Idk, I thought about driving down your way for that Adepticon primer or the Hobby town tourney but that's a bit of a drive from Flint lol. Maybe once I get my army 100% painted and modeled and want to show it off.


----------



## Archon Dan (Feb 6, 2012)

Flint certainly would be a drive. Assuming the map I Googled had it right. Damn thing had Columbus, Ohio 50 miles South of where it really is. :laugh:

Those people that don't allow FW; have they actually read any IA books or are they going off the experimental rules?


----------



## Sethis (Jun 4, 2009)

Oh, my lord. Some honest-to-god Xenos love with no Imperial release overshadowing it BEFORE all the little kiddy demons go ice skating on the frozen pits of hellfire?

Now all they need to do to regain my confidence and support is to make the rules and/or models for them not suck cheesy necrotic goat testicles.


----------



## Seth (Jan 7, 2013)

Zion said:


> Next White Dwarf will feature aerial battle using campaign of fire rules and NEW flyers


If they (maybe) release the rules from the campaign book in the white dwarf the rulebook will become a pretty big disappointment. I already ask myself why I have bought it, the campaign is hard to reproduce unless you have special terrain and the only advantage were the rules for aerial battles and the arena.

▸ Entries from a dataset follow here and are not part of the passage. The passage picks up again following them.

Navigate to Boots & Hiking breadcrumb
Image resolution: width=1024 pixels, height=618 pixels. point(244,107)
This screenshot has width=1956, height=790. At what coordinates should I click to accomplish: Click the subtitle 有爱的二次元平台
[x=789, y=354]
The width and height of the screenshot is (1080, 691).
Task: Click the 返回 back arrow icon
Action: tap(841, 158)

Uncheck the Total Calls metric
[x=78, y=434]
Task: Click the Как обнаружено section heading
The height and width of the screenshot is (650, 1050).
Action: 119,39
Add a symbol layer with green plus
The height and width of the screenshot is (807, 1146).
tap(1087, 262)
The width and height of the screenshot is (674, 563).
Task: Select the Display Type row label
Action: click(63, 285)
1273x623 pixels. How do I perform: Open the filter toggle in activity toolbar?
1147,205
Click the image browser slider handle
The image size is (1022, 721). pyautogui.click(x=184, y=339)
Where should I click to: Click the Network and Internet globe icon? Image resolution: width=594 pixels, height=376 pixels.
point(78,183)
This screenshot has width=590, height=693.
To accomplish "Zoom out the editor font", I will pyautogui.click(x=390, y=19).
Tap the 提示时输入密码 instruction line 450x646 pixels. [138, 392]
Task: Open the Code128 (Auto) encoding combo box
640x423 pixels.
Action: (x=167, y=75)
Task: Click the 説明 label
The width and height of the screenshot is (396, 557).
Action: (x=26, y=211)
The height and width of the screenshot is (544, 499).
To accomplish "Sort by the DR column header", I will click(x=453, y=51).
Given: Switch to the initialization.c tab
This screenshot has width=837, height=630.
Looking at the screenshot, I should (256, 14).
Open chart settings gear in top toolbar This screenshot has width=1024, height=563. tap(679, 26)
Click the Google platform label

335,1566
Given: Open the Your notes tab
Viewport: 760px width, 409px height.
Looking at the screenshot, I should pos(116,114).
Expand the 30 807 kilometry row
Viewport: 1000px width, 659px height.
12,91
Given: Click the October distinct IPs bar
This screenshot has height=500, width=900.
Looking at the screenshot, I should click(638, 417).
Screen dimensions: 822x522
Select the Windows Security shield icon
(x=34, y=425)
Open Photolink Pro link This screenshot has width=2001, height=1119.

I'm excited for the Harpy though, even if I will probably never field it with current rules.


----------



## Zion (May 31, 2011)

Sethis said:


> Oh, my lord. Some honest-to-god Xenos love with no Imperial release overshadowing it BEFORE all the little kiddy demons go ice skating on the frozen pits of hellfire?
> 
> Now all they need to do to regain my confidence and support is to make the rules and/or models for them not suck cheesy necrotic goat testicles.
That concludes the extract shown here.